The four 15-day priorities
In two weeks, you cannot meaningfully expand your vocabulary, fix deep grammar issues, or build new pronunciation patterns. What you can do:
- Master the test format — every question type, every section timing
- Build pacing — the difference between Band 5.5 and Band 7.0 is often just finishing in time
- Identify and patch one weakness — pick ONE thing dragging your score, drill it
- Run 3 mocks — desensitise to test-day pressure
That is it. Do not try to do more.
Day-by-day plan
Days 1–2: Diagnostic + decision
- Day 1: Full timed mock. Note your section bands.
- Day 2: Identify your single biggest gap. Pick ONE.
Days 3–7: Focused drilling (45 mins/day)
Pick your one weakness and drill it daily:
- Reading-weak: Skim/scan + T/F/NG drills + matching headings (the highest-error question types)
- Listening-weak: Section 1 number-and-spelling capture + Section 4 lecture notes
- Speaking-weak: SPSE framework for Part 2; record yourself daily; review pronunciation
- Writing-weak: Task 2 structure + opinion essay templates (not memorised — internalised)
Days 8–10: Cross-training (30 mins/day)
- Switch to your second-weakest section
- 20 minutes drilling + 10 minutes reviewing Day 1–7 mistakes
Days 11–13: Three mock exams
- Day 11: Full mock #1
- Day 12: Detailed error review
- Day 13: Full mock #2
Day 14: Final mock + pack
- Mock #3 under real timing
- Light review only
- Pack ID, water, pencil case
Day 15: TEST DAY
- 7 hours of sleep minimum
- Real breakfast
- Arrive 30 minutes early
- Do NOT study before walking in
15-day intensive: Sprechify's compressed plan
Take the placement test on Day 1 — Sprechify will tell you exactly which lessons to prioritise in the time you have left.

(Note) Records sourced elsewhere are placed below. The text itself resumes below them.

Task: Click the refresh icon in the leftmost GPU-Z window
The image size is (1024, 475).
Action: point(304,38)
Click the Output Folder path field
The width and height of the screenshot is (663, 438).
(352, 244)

Start the 15-Day PlanWhat to ruthlessly drop
You do not have time for:
- Vocabulary apps testing isolated words
- Reading every IELTS blog you find
- Multiple preparation books
- Speaking practice without recording yourself
- Writing practice without rubric feedback
- "Tips and tricks" YouTube content
The single biggest mistake in 15-day plans
Trying to study every section equally. With 15 days, you cannot. The candidate who drops from Band 6.0 to Band 7.0 in two weeks does it by being unfair — spending 70% of practice time on the one section that was dragging the average.
If your sections are:
- Reading 7.0
- Listening 7.5
- Writing 5.5
- Speaking 6.5
…spend 70% of your 15 days on Writing. Not on Listening, because it "feels good to practice".
What about test-day strategy?
In the test:
- Listening: Read questions before each section plays. Move on if you miss a number — do not let one miss cost you the next three.
- Reading: Skim each passage in 2 minutes. Then attack questions. Do not read full sentences end-to-end.
- Writing: Set a watch alarm at 20 mins (move to Task 2) and 45 mins (start concluding).
- Speaking: Breathe before each answer. Use the SPSE framework on Part 2 even if you forget your prep notes.
FAQ
Is 15 days enough to prepare for IELTS? For a 0.5 band gain or a familiarisation pass, yes. For 1.0+ band gains, only if you can dedicate 60–90 mins/day.
Can I skip Writing in 15 days? No — Writing typically loses candidates the most bands. Even one practice essay per day is worth more than zero.
Should I cancel my test if I am not ready? Cancel 5+ weeks before for a partial refund. With 15 days left, you have already paid — sit the test, even if just for the experience. Many candidates do better than they expect.
What if I am sick on test day? Most providers offer a medical reschedule with a doctor's note. Bring documentation.